Introduction
LLMs have seen significant advancement, attracting industrial and popular interest due to their precision and the potential for localized operation on user devices. Compression of these models is vital for their deployment on hardware with limited computation and memory resources. Quantization, the primary approach for post-training compression, aims to reduce the bit-width of model parameters and consequently improve the memory footprint and computational efficiency of the models. However, the quest for high compression often introduces a trade-off where extreme quantization leads to accuracy loss. This paper presents a novel approach to LLM compression utilizing Additive Quantization (AQ), advancing the state-of-the-art in maintaining accuracy under tight compression budgets.
Methodology
The paper details a modified version of AQ, a classic algorithm from the multi-codebook quantization (MCQ) family, adapted to compress LLM weights while preserving the functionality of the models. The new approach, named Additive Quantization for LLMs (AQLM), reformulates the standard AQ optimization problem to minimize the error in the LLM layer outputs rather than the weights themselves. By modifying the algorithm to be instance-aware and incorporating layer calibration, AQLM achieves a homogeneous and simple quantization format that maintains high accuracy even at extreme compression levels like 2 bits per parameter.
Results
In the results section, AQLM showcases superior performance when compressing and quantizing LLMs of various sizes, demonstrating significant improvement over existing methods across several bit compression ranges. The paper presents extensive evaluations using popular benchmarks such as the Llama 2 models, measuring both perplexity and zero-shot task accuracy. Notably, substantial improvements in perplexity are recorded, particularly at the extreme low-end of 2-bit parameter compression.
Conclusion
AQLM stands as a significant contribution to the field of LLM quantization, showing that it is possible to maintain high accuracy even at low bit counts.
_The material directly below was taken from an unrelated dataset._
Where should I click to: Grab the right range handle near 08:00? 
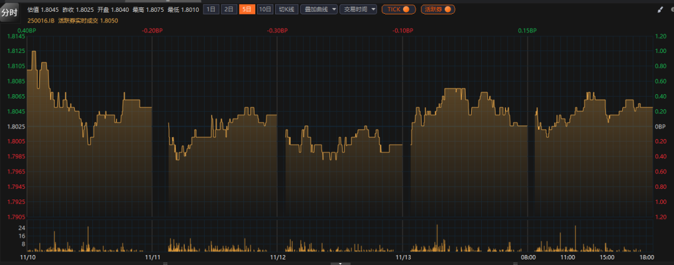(516, 263)
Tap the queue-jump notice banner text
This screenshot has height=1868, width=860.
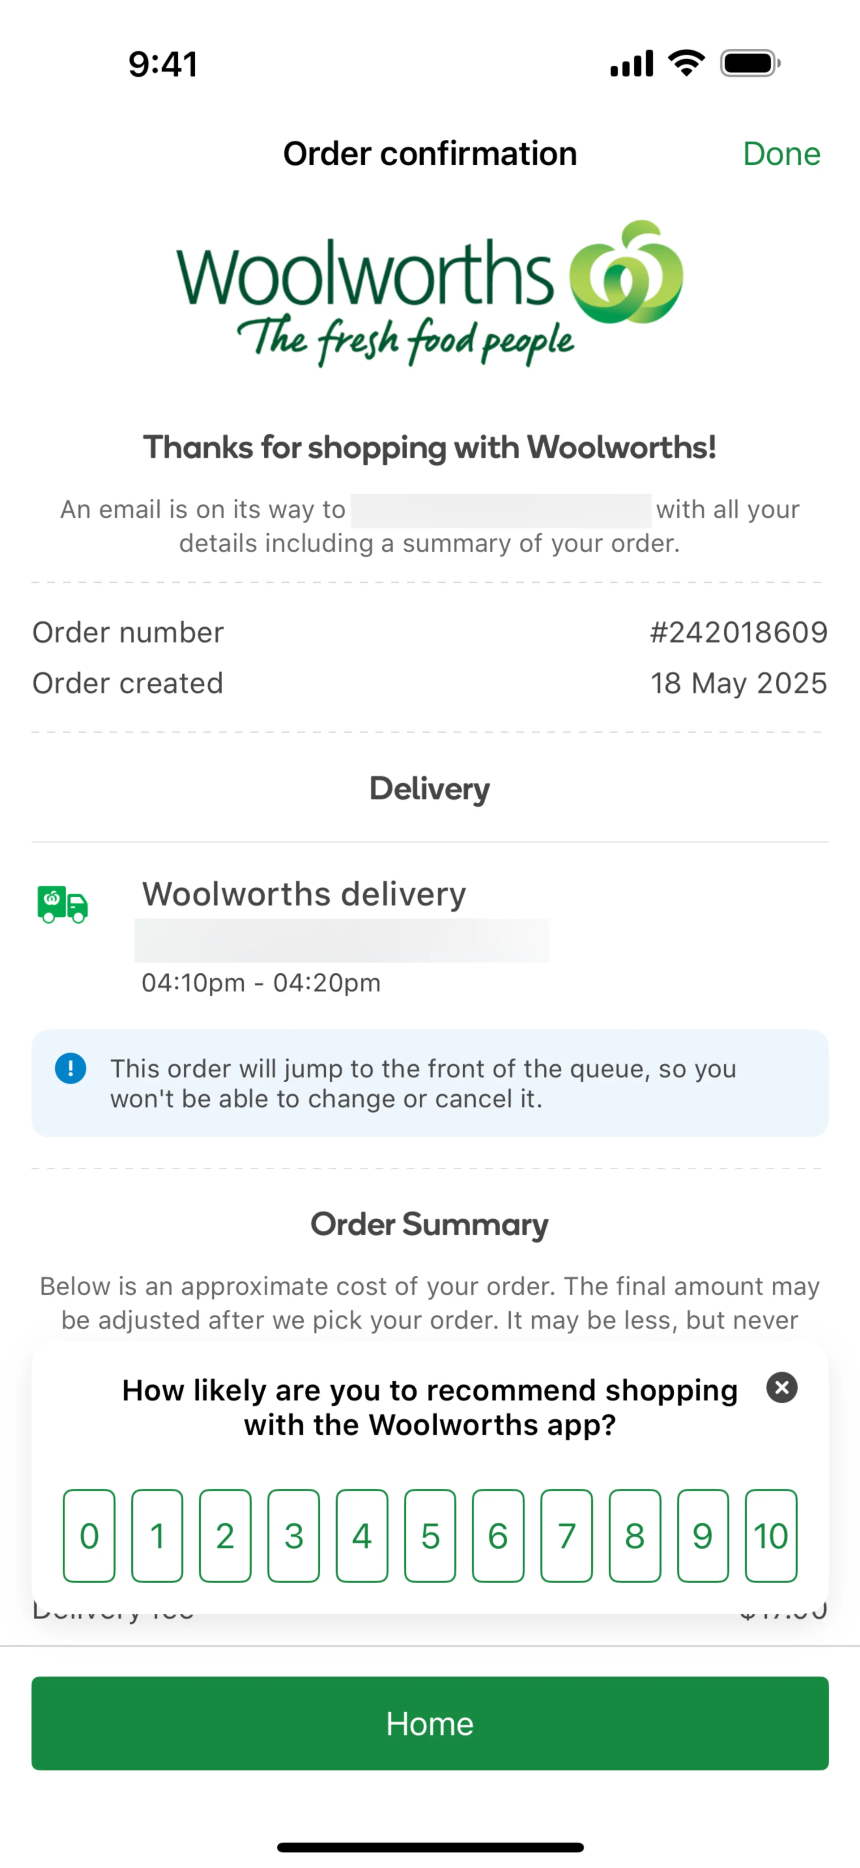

It serves as a critical step toward making complex LLMs accessible within a more extensive range of environments, especially those with limited resources. The release of its implementation further supports ongoing research and development, providing a foundation for future exploration into efficient LLM deployment on consumer-grade devices. Further work aims to streamline AQLM's computational process and explore optimal parameter settings for model compression.